Tips for "Cooking" GNNs
In my experience applying GNNs, I have encountered several surprises and difficulties along the way. These tips I would give to someone who is starting in this world:
- Graph schema design is an iterative process: Avoid the temptation to load all your data into the graph at once, only to end up with gigabytes of an inefficient design. Instead, maintain flexibility to refine the schema based on results and business needs. Before proceeding, validate your structure with queries that address key questions.
- Think like a machine would, in numerical properties: If you are going to use machine learning algorithms, you will probably need to make transformations in the data:
- Encode strings into numerical values.
- Create categorical variables.
- Handle temporality in formats such as timestamps or epoch.
- Consider embeddings to represent nodes and edges. Some node embedding options include:
- Node2Vec: Based on random walks, it leverages a hidden layer to predict the likelihood of node occurrences in these walks.
- HashGNN: Does not require training or model, it is based on random hash functions and only works with binary features.
- Fast Random Projections: Probabilistic technique to generate sparse representations of the graph. Achieves embeddings of comparable quality and at speeds much higher than random walks and neural methods such as Node2Vec or GraphSAGE.
- Also preprocess the edges: Nodes aren't the only important elements. You can apply aggregations or filters to the relationships to reduce redundancy and assign weights that prioritize certain types of connections.
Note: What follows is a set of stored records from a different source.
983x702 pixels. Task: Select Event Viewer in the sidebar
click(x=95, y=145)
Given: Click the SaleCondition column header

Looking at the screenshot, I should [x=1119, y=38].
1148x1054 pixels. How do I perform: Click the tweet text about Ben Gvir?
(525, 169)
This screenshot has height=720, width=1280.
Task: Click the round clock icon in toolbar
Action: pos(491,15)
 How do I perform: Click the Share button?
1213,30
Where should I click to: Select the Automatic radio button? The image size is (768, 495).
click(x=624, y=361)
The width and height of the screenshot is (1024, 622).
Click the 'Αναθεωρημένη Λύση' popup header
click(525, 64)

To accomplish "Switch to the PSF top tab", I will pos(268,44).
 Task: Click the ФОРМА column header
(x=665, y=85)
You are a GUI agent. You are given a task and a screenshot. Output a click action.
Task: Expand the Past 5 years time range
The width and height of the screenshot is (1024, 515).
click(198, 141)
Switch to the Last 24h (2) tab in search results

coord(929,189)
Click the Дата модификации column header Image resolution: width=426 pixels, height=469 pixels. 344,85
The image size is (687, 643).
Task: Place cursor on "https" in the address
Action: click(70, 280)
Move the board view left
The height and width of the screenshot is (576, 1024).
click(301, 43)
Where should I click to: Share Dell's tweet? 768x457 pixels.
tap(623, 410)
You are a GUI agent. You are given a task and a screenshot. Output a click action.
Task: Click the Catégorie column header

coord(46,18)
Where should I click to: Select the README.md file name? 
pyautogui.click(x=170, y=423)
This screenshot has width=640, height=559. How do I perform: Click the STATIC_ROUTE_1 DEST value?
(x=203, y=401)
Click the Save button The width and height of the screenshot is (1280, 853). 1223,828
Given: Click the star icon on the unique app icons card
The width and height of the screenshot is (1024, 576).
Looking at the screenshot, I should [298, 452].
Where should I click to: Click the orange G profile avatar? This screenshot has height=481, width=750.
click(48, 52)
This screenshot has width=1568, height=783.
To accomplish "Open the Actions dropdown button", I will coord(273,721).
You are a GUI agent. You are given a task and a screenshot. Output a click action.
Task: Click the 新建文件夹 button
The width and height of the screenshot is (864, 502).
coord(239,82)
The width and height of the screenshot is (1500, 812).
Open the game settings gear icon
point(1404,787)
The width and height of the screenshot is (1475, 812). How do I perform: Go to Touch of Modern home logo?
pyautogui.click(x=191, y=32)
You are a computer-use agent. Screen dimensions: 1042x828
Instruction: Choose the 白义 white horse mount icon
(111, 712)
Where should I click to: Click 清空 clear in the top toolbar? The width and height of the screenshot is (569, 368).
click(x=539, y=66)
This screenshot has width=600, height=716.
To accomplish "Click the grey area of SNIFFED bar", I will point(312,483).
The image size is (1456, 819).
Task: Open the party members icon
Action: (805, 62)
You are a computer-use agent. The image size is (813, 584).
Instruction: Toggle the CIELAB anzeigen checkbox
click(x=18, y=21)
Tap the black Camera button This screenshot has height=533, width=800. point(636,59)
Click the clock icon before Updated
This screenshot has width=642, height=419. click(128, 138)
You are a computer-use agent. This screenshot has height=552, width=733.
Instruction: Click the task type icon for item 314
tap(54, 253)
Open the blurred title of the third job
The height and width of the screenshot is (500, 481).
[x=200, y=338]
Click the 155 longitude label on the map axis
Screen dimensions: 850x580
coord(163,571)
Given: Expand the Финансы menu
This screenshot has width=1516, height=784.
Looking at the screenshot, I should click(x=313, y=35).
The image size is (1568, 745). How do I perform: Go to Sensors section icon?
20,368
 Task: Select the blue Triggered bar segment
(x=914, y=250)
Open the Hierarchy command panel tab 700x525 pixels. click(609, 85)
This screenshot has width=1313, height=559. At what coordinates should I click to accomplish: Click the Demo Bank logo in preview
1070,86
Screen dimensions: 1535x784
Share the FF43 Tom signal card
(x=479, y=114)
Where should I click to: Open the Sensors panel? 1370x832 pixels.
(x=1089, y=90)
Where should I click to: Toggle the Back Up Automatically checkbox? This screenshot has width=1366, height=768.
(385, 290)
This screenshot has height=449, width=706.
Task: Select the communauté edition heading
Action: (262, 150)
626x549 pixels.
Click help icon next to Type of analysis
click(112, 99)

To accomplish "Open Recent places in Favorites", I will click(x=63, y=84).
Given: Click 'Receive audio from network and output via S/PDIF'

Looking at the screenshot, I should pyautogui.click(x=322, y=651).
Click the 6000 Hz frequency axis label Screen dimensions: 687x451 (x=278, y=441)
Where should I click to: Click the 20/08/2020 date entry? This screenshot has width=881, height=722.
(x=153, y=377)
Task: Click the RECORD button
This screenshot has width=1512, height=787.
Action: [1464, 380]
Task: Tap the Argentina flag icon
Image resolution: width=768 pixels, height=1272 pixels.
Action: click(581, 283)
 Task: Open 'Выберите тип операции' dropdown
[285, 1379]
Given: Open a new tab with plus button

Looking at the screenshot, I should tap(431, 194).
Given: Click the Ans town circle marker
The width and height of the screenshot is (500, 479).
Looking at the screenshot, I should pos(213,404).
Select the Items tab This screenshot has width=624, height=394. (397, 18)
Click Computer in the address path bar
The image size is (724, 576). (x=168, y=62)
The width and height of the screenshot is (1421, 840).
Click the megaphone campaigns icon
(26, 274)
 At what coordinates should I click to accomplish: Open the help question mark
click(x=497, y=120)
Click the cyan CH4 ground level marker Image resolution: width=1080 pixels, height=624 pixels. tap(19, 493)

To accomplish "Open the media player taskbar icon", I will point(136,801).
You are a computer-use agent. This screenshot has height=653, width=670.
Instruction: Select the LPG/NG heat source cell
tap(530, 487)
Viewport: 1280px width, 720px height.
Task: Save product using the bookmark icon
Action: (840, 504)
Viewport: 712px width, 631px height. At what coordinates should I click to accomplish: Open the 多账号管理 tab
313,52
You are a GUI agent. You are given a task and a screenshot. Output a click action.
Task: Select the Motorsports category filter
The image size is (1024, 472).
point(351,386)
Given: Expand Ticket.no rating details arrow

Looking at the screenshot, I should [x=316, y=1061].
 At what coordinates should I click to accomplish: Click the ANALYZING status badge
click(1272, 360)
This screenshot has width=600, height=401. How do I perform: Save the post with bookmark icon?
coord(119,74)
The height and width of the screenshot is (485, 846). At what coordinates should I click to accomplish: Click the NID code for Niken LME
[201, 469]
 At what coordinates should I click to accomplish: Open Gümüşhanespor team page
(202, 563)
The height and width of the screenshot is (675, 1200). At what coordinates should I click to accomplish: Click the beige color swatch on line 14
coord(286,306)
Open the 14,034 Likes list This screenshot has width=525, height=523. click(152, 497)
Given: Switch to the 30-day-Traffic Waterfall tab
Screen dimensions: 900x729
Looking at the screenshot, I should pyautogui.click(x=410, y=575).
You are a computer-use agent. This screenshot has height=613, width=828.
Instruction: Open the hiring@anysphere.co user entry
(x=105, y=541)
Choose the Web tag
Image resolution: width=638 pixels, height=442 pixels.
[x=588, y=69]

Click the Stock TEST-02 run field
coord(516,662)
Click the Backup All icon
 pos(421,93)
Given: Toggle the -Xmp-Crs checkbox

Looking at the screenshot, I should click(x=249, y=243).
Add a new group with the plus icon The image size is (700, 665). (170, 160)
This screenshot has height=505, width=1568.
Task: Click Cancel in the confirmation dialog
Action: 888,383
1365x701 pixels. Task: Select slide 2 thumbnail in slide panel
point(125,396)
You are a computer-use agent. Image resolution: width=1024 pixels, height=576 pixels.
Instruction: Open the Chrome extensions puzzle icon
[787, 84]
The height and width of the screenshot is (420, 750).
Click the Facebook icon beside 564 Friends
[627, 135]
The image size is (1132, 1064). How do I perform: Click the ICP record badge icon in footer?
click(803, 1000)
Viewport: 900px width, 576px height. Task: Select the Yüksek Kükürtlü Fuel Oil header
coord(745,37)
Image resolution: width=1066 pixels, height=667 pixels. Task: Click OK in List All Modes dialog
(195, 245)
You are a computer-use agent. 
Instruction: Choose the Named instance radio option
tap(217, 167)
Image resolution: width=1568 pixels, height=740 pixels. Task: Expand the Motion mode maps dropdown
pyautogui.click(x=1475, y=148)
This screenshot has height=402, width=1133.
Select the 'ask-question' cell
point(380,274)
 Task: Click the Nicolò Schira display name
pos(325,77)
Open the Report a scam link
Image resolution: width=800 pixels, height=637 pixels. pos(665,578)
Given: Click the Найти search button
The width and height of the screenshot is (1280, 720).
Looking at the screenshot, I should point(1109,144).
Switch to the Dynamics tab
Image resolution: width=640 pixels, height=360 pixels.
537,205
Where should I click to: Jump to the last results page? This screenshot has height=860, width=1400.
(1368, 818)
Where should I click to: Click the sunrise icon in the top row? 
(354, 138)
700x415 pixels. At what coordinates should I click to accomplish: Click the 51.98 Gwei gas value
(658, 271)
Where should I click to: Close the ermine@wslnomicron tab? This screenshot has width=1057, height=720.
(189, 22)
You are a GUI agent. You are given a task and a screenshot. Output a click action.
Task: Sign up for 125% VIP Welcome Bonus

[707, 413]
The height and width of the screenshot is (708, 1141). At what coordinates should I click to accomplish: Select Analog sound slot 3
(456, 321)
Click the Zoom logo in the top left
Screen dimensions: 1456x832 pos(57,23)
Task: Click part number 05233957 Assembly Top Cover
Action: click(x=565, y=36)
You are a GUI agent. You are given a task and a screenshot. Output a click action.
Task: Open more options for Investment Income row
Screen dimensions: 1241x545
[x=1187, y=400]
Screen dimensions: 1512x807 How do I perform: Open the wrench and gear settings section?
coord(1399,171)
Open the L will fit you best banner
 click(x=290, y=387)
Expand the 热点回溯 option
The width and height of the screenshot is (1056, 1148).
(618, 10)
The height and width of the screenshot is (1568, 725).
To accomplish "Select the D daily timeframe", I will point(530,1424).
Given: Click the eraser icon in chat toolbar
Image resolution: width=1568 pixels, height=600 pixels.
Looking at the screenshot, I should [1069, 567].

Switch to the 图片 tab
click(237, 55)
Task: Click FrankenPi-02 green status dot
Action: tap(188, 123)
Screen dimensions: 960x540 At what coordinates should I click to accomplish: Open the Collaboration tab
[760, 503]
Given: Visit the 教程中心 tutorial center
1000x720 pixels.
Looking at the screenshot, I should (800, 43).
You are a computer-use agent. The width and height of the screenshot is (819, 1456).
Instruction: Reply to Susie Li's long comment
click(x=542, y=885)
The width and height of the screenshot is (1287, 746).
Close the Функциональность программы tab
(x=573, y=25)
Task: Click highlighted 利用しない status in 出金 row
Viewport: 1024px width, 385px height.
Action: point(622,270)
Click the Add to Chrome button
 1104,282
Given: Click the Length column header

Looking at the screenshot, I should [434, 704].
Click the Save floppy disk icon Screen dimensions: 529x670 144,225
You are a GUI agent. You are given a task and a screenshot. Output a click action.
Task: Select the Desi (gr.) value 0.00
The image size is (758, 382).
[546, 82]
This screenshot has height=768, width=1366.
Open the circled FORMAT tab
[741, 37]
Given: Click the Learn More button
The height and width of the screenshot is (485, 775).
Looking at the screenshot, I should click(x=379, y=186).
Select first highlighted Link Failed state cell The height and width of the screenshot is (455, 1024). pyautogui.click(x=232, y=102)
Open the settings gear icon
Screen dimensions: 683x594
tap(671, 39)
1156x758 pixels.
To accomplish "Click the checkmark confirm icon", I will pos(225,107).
- You will most likely need to create a graph projection: This involves generating a variable—such as in Python or Neo4j—that represents a temporary and/or derived version of the nodes, relationships, and properties of the original graph. This projection is optimized for applying graph data science algorithms efficiently.
- Work with a sampling strategy: Graphs can grow exponentially, which makes it impossible to process them in their entirety. If you can generate a representative subgraph, the patterns learned by the GNN can be generalized to the entire graph.
- Explore before adding complexity: Before launching a GNN, experiment with more classic algorithms such as centrality, similarity and grouping metrics. Many times, a good exploration of the graph will allow you to build interesting hypotheses and reduce the need for an excessively sophisticated model.
If you want to start experimenting with GNNs, an excellent way to do it is through libraries like PyTorch Geometric (PyG) or Deep Graph Library (DGL), which simplify the implementation of models on graphs. A good practice is to begin with unsupervised tasks, such as clustering (which parts of the graph are strongly connected?) or association (which nodes are more similar?), before tackling more complex problems such as node classification (to which category does this node belong?) or link prediction (what connections could be formed in the future?).
Additionally, exploring public graph datasets such as Cora allows you to test different architectures without building a graph from scratch. The key is to iterate, explore and experiment: before diving into advanced models, take the time to understand your graph's structure, apply classic metrics and validate which information truly adds value to your problem. And most importantly, have fun and let yourself be surprised!